(Pixel coordinate grounding data)
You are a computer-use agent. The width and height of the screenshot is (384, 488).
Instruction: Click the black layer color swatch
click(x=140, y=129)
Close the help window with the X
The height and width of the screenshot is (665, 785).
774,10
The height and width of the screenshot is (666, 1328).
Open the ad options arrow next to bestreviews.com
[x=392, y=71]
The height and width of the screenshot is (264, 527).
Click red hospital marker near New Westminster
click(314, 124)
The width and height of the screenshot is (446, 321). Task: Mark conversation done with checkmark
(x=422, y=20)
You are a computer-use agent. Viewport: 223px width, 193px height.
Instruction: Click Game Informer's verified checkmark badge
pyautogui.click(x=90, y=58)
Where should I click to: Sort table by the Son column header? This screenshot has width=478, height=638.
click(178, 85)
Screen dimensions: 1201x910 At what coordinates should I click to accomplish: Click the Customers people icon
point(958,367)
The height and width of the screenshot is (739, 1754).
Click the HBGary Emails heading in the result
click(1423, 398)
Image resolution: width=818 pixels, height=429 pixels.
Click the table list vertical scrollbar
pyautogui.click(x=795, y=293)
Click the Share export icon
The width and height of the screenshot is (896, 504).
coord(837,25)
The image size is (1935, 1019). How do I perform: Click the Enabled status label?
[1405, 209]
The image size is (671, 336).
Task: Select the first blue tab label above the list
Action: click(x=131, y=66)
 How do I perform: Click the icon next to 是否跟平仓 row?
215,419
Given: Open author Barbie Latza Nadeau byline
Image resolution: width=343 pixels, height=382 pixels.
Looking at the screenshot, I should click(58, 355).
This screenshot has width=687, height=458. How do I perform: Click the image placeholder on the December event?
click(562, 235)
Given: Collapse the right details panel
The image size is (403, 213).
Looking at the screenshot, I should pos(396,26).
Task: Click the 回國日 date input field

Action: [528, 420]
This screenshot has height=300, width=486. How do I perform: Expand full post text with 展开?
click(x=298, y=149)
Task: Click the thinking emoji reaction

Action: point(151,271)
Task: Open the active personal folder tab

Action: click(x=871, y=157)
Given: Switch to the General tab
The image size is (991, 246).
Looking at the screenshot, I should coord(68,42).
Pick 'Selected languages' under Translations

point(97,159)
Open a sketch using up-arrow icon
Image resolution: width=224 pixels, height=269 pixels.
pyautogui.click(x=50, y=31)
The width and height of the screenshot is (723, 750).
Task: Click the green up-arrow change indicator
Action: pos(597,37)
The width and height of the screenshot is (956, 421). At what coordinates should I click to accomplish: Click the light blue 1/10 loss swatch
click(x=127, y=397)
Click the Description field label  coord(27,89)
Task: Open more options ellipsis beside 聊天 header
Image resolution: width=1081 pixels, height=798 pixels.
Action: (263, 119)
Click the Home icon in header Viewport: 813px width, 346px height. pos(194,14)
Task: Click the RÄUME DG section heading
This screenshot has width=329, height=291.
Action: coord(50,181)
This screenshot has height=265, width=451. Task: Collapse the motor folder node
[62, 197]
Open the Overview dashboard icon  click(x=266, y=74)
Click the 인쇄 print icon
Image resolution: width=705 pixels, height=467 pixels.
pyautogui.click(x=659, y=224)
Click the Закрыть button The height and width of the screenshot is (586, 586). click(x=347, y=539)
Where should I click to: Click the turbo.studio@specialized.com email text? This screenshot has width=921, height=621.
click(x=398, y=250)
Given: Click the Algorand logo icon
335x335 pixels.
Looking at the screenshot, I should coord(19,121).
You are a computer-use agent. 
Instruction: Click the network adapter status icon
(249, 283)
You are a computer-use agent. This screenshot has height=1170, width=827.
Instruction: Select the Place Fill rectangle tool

TASK DESCRIPTION:
The answer is the line with "Open the Overview" plus every line after it to the last line of the entries above, copied exactly and with no other lines.

ANSWER TO THIS TASK:
Open the Overview dashboard icon  click(x=266, y=74)
Click the 인쇄 print icon
Image resolution: width=705 pixels, height=467 pixels.
pyautogui.click(x=659, y=224)
Click the Закрыть button The height and width of the screenshot is (586, 586). click(x=347, y=539)
Where should I click to: Click the turbo.studio@specialized.com email text? This screenshot has width=921, height=621.
click(x=398, y=250)
Given: Click the Algorand logo icon
335x335 pixels.
Looking at the screenshot, I should coord(19,121).
You are a computer-use agent. 
Instruction: Click the network adapter status icon
(249, 283)
You are a computer-use agent. This screenshot has height=1170, width=827.
Instruction: Select the Place Fill rectangle tool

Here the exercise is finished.